Out of the 28 tests, 12 tests, such as the AP Biology and AP Precalculus exams, are being administered as a hybrid of paper and digital tests. For those exams, the multiple-choice questions will be completed online through the Bluebook application. The free response question prompts will also be given on the platform, but the answers will be submitted handwritten on paper.
The other 16 tests will be offered entirely online. The full list of online AP exams can be found on the Collegeboard website.
Certain exams will not be administered online. This includes tests that have an audio component, such as the AP Spanish Language exam, and tests that are portfolio-based, such as the AP Art exam.
Other exams are undergoing changes to the exams themselves. These changes include a decrease in the number of answer choices from five to four, such as is occurring with the AP English Literature and AP Psychology exams, as well as changes to the format of the FRQs.
“[For] the multiple-choice questions, I believe there’s less questions on the exam,” AP psychology teacher Ronit Reoven said. “And instead of five answer choices, there’s four answer choices. Our FRQs are no longer FRQs. We [used to] have what were called free response questions. Now they’re called evidence-based questions and article analysis questions, so that in itself are two completely different writing pieces that we’re going to now teach the students how to do.”
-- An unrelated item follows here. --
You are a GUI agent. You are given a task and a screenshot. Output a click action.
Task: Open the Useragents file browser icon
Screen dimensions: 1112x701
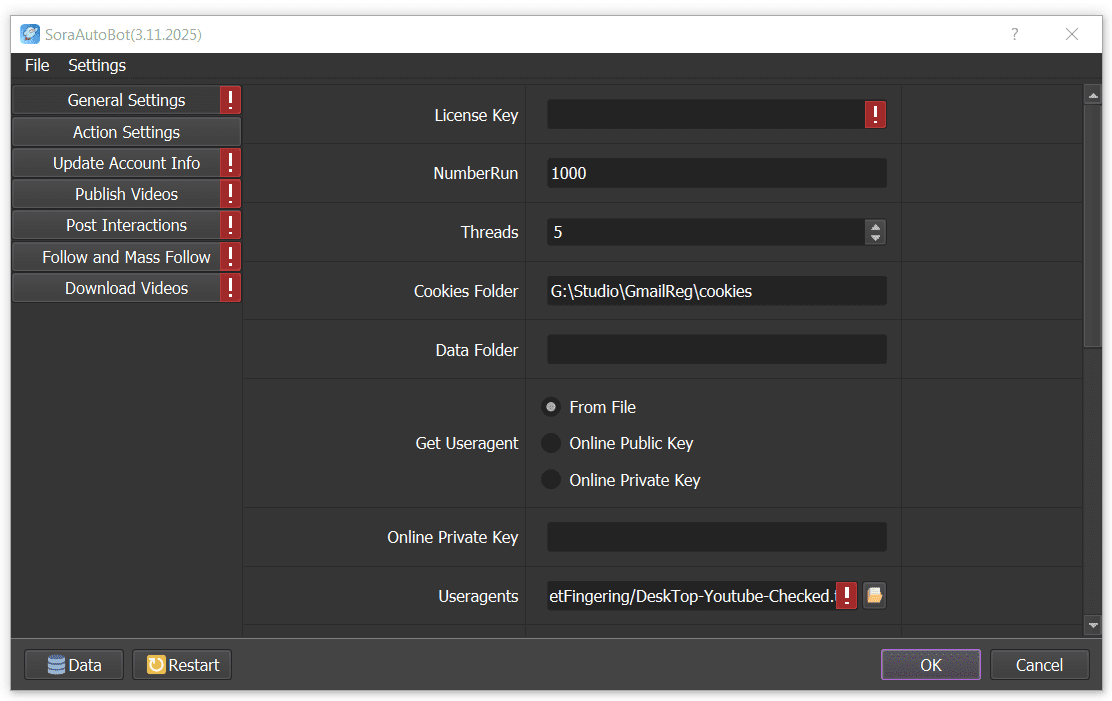click(x=873, y=595)
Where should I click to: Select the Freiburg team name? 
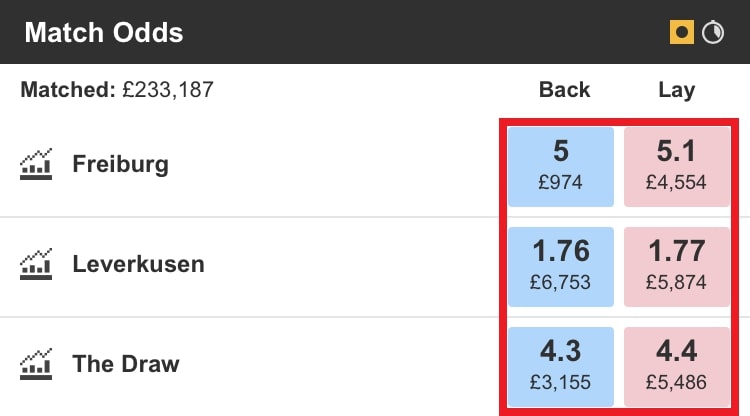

Accommodations previously offered for the paper tests, such as 504 plans, will still be implemented with the online tests. Students with accommodations will test in a separate room and will remain in the room for the entire extended time period. They cannot leave early.
Students will also have to make adjustments to how they study and prepare for the exam.
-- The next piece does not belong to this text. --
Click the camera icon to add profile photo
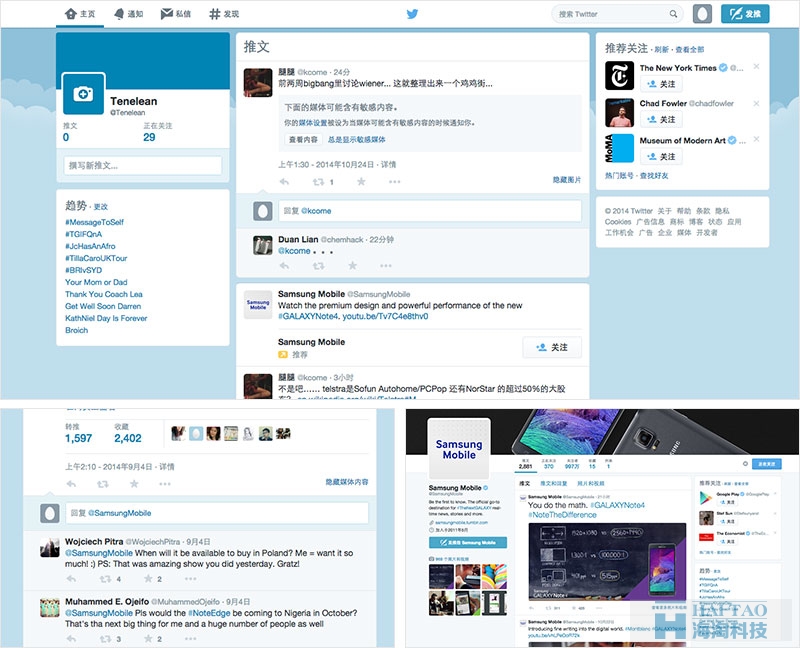click(83, 94)
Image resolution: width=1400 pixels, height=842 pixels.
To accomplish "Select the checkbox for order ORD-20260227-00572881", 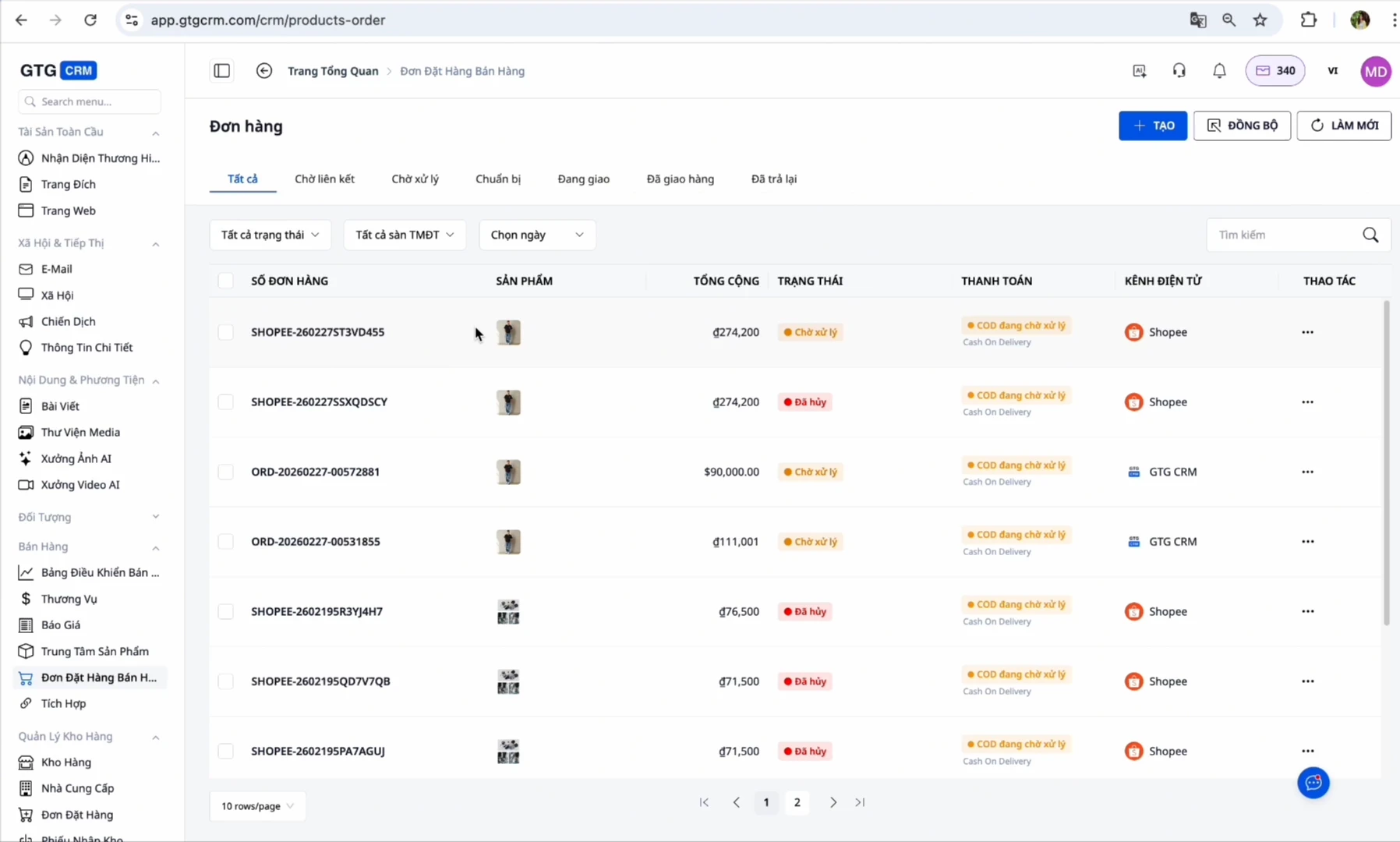I will click(225, 472).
“I don’t think that the digital exams are going to affect my test taking a lot because I’ve had to adjust to digital testing my high school year because of tests like the FAST and the digital SAT,” senior Olivia Lechowski said.
The change has been implemented in order to make the testing process easier for administrators, as well as to prevent cheating on the exams.
“The tests would help students respond more quickly, since they could type rather than handwrite answers, and that the digital exams are more secure than shipping paper exams to thousands of locations weeks in advance,” Ileana Najarro, reporter for Education Week, said.
However, some teachers are concerned that the online platform will spur new problems for administering and taking the tests.
“I’m not very tech savvy, so for me, it’s a little I don’t know if overwhelming is the word, but it’s more of I’m a little more intimidated by the idea that now everything is going online,” Reoven said. “So, in my head, I’m always thinking of computer glitches and issues and not enough laptops.”
The testing formats, although new for MSD, are here to stay. Teachers are making efforts to adjust to the new online setting and prepare their classes for the changes to the exams and their administration.